Sunday, 29 November 2015

The Battles of Winter

The meteorological calendar says that winter begins on the1st December. I know this is true, especially this year as it only seems like yesterday we were playing golf in polo shirts and basking in the sun, well that's not far off the truth because November started off so mild (see graphs below). One thing for sure is the battles of winter have officially started! 

One of our main battles is leaves! 
Now as a golfer there is nothing more annoying than hitting a good shot, getting your line and walking up to that area to lose the ball under the leaves.
But as greenkeepers on courses with plenty of trees will tell you there is nothing more annoying than leaves!!

With the mild autumn slowly cooling down and our first few frost days appearing we are carrying on our daily battles with the leaves. 

Some of you may have noticed our presents in the mornings as the greenstaff try to clear the greens and as much of the course as we can in front of play. 

The fact that shorter day light hours, with sunrise around 7.30am, means we start on the course a lot later than in the summer even with lighting rigs. We then try to work in hole order to keep a head of the golfers off the 1st tee. 

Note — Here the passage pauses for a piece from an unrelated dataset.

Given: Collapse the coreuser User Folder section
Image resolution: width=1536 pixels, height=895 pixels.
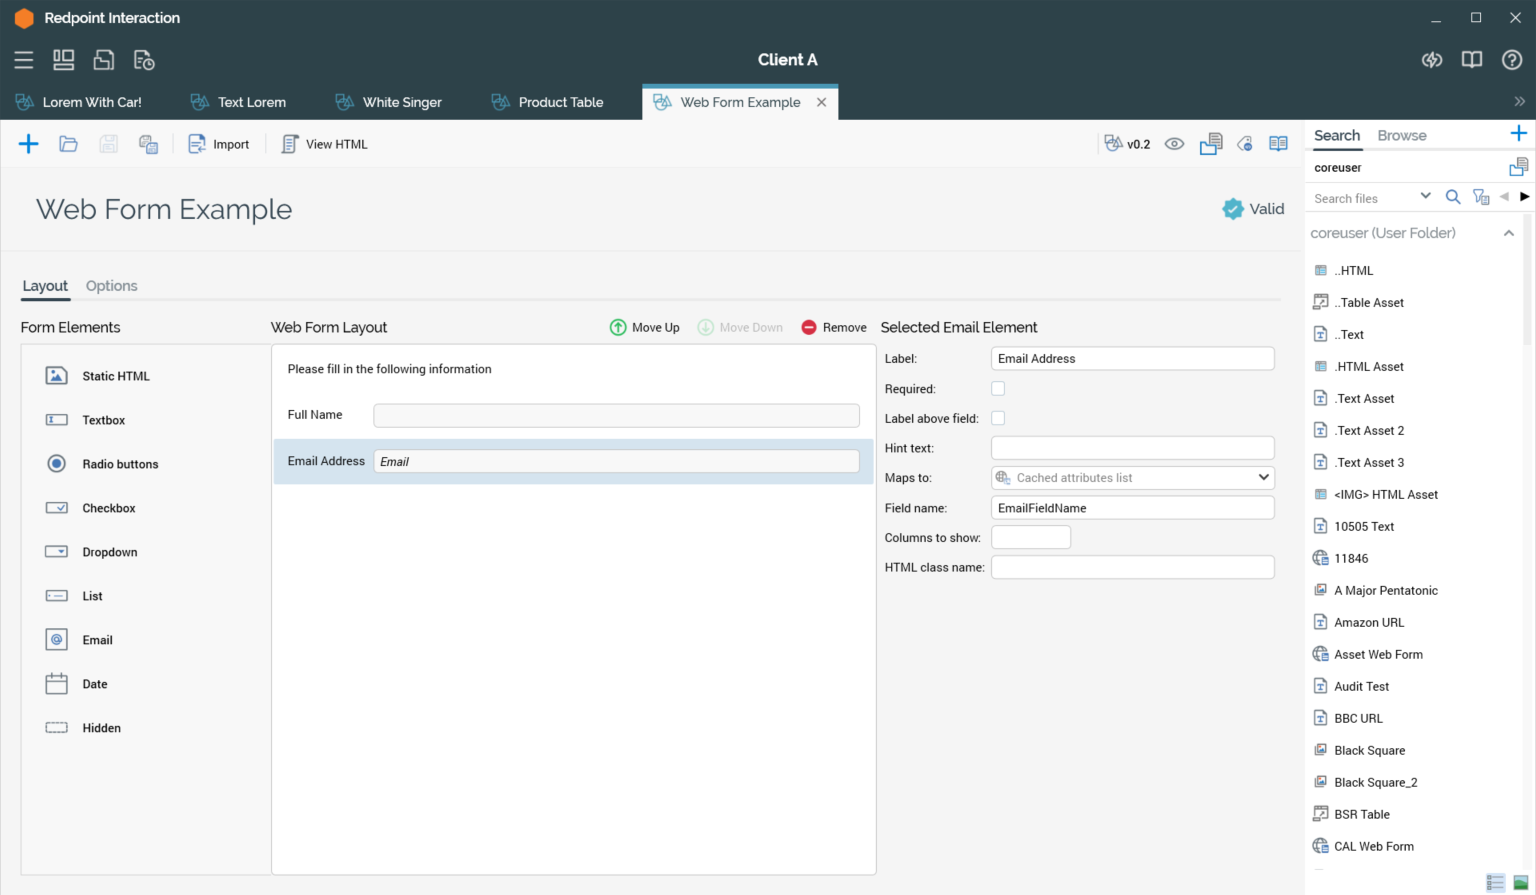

Please bare in mind that we are also trying to get all the normal works done along with the leaf clearing during this period and we maybe seen more at this time and may require you to wait for a minute before playing your shot but this doesn't last to long. 

The winter solstice is only days away and then we will start to get more day light hours (slowly). I am definitely looking on the positive here :-) 

So what battles are we facing at the moment?

For a start finding greens covered in leaves every morning!

We then hand blow the greens off. We do this by hand to reduce the amount of compaction to the greens that the other blowing machines would cause especially over the winter. 
Once the greens are clear we then blow the green surrounds and aprons. 

Getting it far enough away for us to get the bigger blower around it to blow it into lines. 
We then use the bigger blowers to move the leaves into lines along the fairways 

These are then sucked up using our brush vacuum or Trilo. The Trilo is another new addition to our fleet and is basically a huge Dyson.  

This sucks the leaves up and shreds them as it fills the back container. It takes longer than you think to pick up all the leaves on the course and the new Trilo is amazing and will speed up
on the old process. 
This should take us between seven to ten weeks to get them all up depending on the Oaks. I believe we are over half way already. 

These are then taken to areas for us to compost them (up to 10 loads a day). This area was recently tidied up using 13 ton digger and driver to give us more space (thank you Mr Trant). 

We also use the hose attachment on the Trilo to clear the ditches. This is a two man job and can take all day. So it's about trying to find the balance and keep on top of the key playing areas. 

(Normally by this point the wind starts to blow, just like this four day weather warning and we start the whole process again) 

I hope this gives you a little insight to what we are doing to clear leaves. I have heard people say the greenkeepers just blow them and they come back. Well as you can see there is a method in our madness but sometimes we need to get round first to allow play then fall back to do the clearing up. 
Rest assured we are clearing them and a lot of man hours are going into this. With each oak tree having around 300,000 leaves falling from it, imagine how many leaves we are picking up!! 

In a few weeks they will all be down and tidied away and we can start thinking about next season. 

I will blog again soon in another prequel of the Battles of Winter but I hope this helps you to understand one of our challenges at this time of year.